## WHAT TO PRODUCE
Rewrite the part that opens with the line containing "Go to Parameter groups page" and closes with the line containing "2367x1410 pixels. [1874, 780]", changing "API key" to "access token" and keeping everything else the same. Give only those lines.

* Start TASK MATERIAL *

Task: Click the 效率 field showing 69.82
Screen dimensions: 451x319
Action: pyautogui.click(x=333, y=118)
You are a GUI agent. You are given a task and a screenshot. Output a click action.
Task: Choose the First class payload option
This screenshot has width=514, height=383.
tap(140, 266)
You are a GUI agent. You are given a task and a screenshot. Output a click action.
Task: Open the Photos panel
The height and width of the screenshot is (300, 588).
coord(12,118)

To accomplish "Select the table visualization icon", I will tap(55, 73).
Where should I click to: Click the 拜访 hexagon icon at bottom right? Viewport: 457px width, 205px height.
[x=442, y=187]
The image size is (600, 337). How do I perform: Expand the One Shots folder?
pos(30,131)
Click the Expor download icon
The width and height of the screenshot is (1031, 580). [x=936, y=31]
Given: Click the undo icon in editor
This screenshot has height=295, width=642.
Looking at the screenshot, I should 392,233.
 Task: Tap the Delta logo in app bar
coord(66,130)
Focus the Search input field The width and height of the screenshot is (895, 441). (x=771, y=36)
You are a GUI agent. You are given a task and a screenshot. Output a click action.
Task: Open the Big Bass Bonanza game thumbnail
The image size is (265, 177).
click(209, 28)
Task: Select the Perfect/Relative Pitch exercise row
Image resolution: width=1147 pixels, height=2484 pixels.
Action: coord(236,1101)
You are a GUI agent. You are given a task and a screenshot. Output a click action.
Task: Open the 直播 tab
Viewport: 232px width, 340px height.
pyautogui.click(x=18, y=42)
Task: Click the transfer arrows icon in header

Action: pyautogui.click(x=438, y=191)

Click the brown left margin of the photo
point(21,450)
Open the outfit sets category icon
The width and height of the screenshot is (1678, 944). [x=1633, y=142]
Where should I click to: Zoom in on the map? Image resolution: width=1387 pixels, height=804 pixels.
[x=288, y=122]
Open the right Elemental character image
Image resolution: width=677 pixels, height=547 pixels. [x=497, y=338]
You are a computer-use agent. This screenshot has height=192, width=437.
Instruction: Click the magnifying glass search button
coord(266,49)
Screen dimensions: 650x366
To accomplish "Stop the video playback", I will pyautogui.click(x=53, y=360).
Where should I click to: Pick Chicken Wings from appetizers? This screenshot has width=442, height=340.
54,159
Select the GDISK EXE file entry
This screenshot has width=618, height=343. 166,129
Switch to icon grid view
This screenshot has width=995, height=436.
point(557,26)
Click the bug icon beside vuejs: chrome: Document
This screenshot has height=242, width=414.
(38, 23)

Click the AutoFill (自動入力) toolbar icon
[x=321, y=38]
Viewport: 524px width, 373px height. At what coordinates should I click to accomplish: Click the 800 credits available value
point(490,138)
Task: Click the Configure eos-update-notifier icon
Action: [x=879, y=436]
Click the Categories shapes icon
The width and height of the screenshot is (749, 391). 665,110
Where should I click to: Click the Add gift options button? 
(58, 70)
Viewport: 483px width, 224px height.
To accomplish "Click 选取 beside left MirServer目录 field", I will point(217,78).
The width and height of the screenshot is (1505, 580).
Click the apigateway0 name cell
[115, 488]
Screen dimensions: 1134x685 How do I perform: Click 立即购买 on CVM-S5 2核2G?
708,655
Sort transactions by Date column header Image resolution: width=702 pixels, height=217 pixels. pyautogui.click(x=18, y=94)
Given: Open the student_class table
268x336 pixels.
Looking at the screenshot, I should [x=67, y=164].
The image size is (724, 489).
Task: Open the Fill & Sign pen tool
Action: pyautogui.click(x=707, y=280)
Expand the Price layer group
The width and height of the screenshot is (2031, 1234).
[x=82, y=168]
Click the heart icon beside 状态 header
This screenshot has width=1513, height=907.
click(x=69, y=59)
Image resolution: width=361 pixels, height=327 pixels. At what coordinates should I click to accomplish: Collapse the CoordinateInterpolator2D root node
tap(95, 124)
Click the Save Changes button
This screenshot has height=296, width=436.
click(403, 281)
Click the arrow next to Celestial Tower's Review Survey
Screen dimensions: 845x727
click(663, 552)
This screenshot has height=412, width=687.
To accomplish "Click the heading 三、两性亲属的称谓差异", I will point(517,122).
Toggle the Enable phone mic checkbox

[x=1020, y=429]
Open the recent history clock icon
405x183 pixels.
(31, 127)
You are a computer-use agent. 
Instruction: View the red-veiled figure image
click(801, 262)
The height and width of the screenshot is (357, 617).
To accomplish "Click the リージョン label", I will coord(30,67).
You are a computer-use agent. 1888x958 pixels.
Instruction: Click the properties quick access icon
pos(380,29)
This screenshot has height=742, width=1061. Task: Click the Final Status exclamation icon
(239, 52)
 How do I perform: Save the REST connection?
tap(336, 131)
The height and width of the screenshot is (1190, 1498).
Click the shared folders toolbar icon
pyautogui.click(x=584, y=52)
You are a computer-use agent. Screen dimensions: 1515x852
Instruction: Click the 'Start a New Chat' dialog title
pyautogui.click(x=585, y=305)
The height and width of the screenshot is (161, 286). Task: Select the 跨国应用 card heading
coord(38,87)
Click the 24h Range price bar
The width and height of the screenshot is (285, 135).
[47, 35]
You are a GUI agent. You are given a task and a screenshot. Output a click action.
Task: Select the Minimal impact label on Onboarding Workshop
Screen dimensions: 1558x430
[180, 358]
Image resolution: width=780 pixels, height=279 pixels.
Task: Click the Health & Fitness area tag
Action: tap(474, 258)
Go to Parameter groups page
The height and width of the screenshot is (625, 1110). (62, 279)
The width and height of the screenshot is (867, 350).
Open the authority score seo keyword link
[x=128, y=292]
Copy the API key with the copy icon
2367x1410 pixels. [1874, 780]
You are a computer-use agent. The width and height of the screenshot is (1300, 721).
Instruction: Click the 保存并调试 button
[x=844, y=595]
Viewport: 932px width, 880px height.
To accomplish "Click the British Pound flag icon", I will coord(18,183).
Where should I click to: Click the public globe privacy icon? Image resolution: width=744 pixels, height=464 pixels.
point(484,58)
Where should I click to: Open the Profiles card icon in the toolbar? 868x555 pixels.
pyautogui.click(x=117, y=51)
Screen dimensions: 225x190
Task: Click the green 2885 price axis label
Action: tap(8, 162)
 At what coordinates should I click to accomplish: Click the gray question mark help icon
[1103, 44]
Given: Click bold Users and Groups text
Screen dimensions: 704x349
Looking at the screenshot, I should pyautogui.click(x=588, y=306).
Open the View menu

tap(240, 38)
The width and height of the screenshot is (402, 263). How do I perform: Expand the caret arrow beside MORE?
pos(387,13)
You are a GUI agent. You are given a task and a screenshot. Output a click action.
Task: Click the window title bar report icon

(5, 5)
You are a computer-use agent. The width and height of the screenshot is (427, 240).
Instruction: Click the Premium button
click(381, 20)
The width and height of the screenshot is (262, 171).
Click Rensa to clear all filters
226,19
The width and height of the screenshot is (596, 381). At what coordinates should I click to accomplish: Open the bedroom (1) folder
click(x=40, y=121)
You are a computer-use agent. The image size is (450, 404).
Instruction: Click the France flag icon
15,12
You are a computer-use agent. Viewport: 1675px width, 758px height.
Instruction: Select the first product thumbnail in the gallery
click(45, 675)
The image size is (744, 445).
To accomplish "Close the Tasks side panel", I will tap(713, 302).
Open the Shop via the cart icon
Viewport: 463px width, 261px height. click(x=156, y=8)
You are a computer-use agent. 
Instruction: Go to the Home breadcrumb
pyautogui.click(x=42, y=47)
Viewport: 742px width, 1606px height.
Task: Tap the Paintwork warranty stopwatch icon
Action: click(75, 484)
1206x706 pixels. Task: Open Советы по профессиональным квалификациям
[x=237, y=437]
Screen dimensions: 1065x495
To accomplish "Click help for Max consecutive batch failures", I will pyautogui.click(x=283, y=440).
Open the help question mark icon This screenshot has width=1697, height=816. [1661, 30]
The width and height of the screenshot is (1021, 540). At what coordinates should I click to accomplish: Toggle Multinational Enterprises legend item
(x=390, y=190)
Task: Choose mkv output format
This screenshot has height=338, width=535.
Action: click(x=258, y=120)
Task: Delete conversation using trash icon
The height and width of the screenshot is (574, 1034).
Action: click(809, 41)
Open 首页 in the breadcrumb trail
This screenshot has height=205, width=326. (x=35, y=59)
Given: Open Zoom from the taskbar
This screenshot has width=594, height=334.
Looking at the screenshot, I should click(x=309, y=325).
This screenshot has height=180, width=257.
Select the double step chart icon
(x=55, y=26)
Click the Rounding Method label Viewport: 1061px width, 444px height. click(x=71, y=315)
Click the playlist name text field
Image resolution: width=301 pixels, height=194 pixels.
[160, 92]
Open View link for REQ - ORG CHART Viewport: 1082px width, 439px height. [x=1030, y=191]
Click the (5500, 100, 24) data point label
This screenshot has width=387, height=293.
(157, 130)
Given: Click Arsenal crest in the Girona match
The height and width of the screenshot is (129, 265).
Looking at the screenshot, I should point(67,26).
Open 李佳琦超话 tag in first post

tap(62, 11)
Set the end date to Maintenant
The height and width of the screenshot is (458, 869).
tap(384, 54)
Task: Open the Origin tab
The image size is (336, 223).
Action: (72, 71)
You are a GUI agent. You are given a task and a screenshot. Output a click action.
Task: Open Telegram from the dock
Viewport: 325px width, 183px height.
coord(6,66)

* End TASK MATERIAL *

## PROBLEM SOLUTION
Go to Parameter groups page
The height and width of the screenshot is (625, 1110). (62, 279)
The width and height of the screenshot is (867, 350).
Open the authority score seo keyword link
[x=128, y=292]
Copy the access token with the copy icon
2367x1410 pixels. [1874, 780]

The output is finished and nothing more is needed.